Copy out the rows between the line containing "Screen dimensions: 987x555" and the line containing "click(x=201, y=23)", both of those lines included, exactly as they appear.

------------------------------------

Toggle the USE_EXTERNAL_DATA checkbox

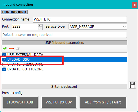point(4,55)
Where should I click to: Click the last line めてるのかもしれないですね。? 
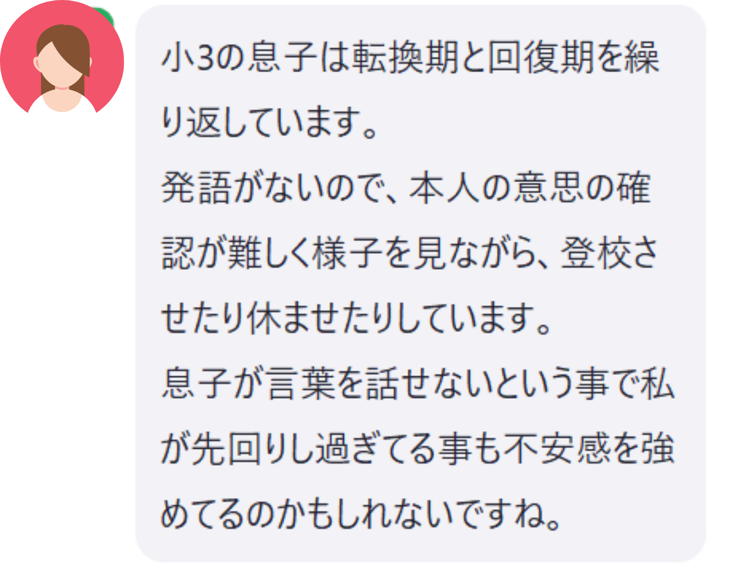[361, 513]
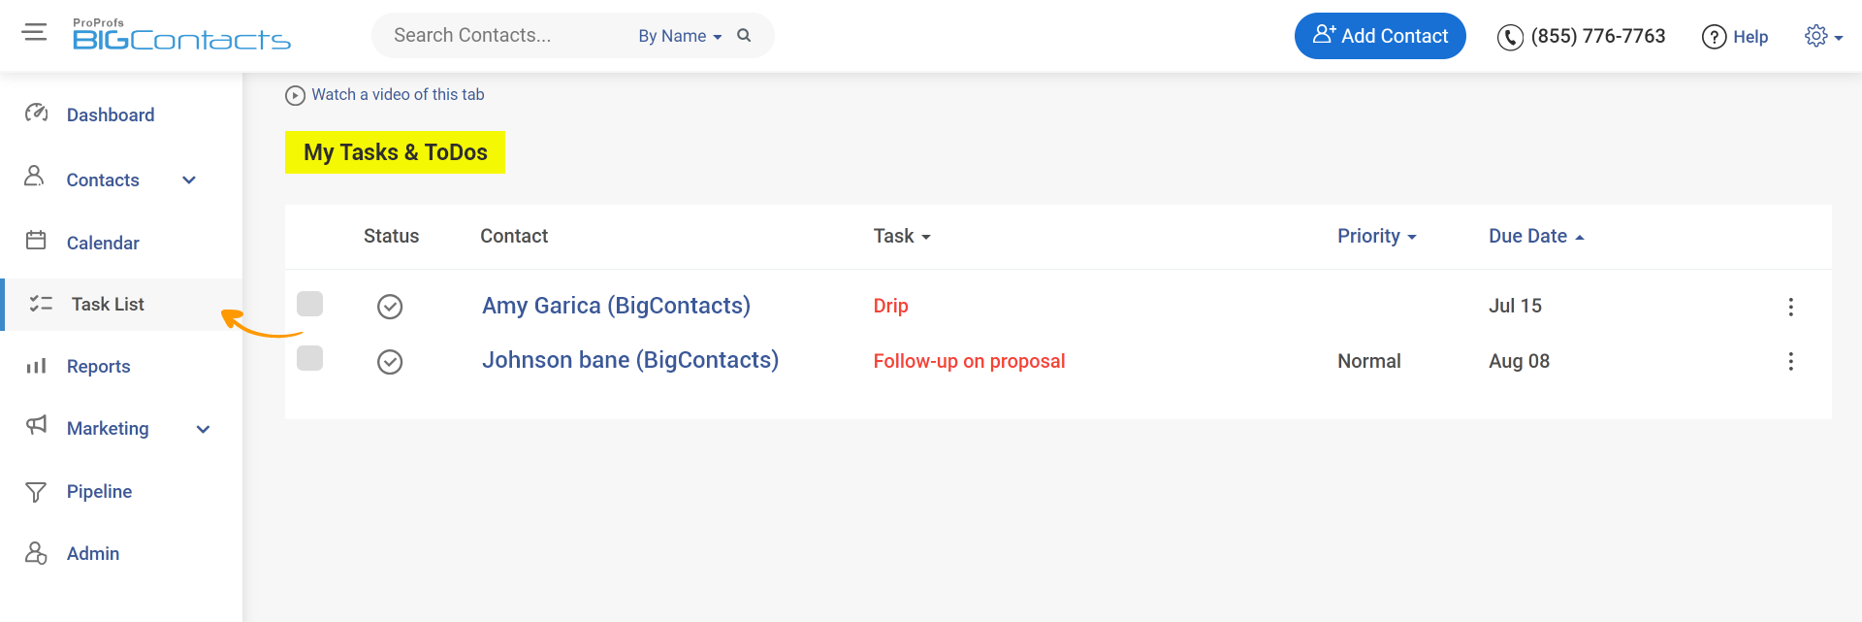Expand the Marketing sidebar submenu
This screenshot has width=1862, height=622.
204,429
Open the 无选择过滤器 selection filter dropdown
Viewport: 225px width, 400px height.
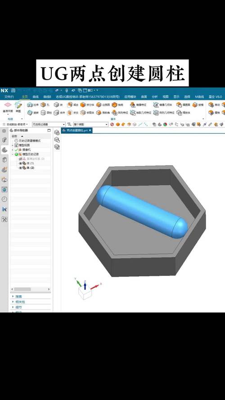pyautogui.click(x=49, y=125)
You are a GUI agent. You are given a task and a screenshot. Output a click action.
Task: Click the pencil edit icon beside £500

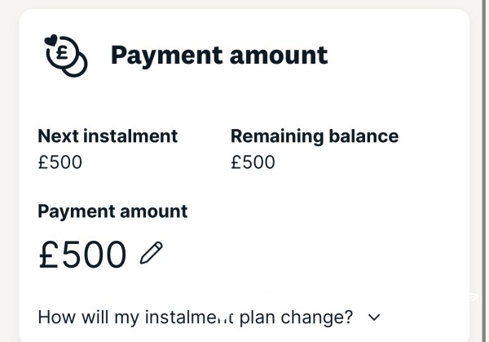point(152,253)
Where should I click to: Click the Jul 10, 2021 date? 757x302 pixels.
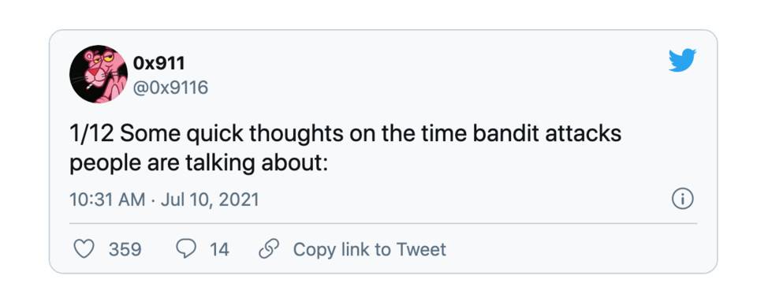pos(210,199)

------------------------------------

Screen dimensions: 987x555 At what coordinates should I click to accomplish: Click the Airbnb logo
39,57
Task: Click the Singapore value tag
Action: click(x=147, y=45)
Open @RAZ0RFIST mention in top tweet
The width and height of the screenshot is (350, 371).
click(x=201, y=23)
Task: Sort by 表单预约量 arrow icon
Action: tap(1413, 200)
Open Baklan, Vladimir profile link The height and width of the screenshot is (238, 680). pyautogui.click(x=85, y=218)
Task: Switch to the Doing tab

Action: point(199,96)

------------------------------------

◆ **Result below**:
Screen dimensions: 987x555 At what coordinates should I click to accomplish: Click the Airbnb logo
39,57
Task: Click the Singapore value tag
Action: click(x=147, y=45)
Open @RAZ0RFIST mention in top tweet
The width and height of the screenshot is (350, 371).
click(x=201, y=23)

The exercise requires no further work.